Regulars at the Central Hall of Parliament would recall that the current Bihar Chief Minister Nitish Kumar was involved in an unforgettably unforgivable spat with a waiter in the 1990s. Intervention by other members prevented what could have been an ugly situation and the matter remains confined to the memories of those who were present in the august premises that particular day.
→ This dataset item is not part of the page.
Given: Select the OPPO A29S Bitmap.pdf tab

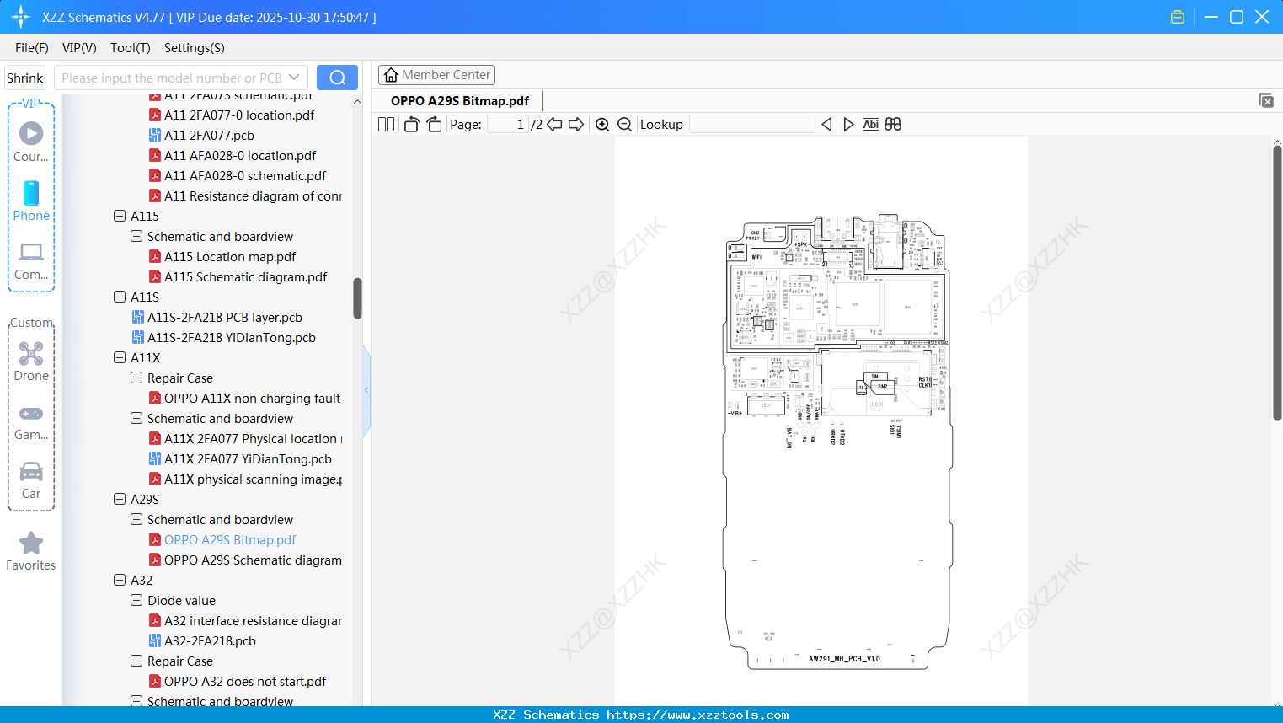Looking at the screenshot, I should pyautogui.click(x=460, y=99).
Delhi’s first Chief Minister, the late Chaudhury Brahm Perkash was at one time known for his hot headed demeanour. Congress veterans have varied stories about him. However, one incident which stands out is when he in full public view slapped Brij Mohan, his protégé and at that point the Indian Youth Congress president and chairman of the Standing Committee of Municipal Corporation. This occurred in the early 1960s and Brij Mohan chose not to speak out against his mentor and the unquestioned leader of Delhi. The victim simply said that Brahm Perkash was a father-figure and had every right to do what he did.

In the early 1980s, the otherwise calm, composed and well mannered Rajiv Gandhi, then a Congress general secretary roughed up a senior police official at the site of a fire that broke out in Delhi’s Panchkuian Road. Pandit Hari Dev, ACP Parliament Street had rushed to the spot and had no role to play in the late arrival of the fire engines. Rajiv also arrived at the venue and after being influenced by those around him, grabbed Hari Dev by the scruff of his neck, tearing his epaulets and buttons in the process. He ordered the police officer’s suspension for supposed dereliction of duty.

However, the print media refused to be overwhelmed by Rajiv’s uncharacteristic behaviour and backed the concerned police officer, describing his suspension as both an overreach and against the rules of the government. The late Prabha Dutt, who was the chief reporter of the Hindustan Times, took the lead and lambasted Rajiv Gandhi in her weekly Sunday column, “Follow Me Around”. Other prominent newspapers did likewise and Rajiv finally buckled under pressure and Pandit Hari Dev’s reinstatement was ordered. Incidentally, Hari Dev was one of Delhi Police’s finest officers and had helped in shaping the career of several of his seniors, some of whom rose to become commissioners of police.

The short point is that no public servant or functionary of any political party has the right to cross the red line. If they do, they should be prepared to face the consequences. Between us.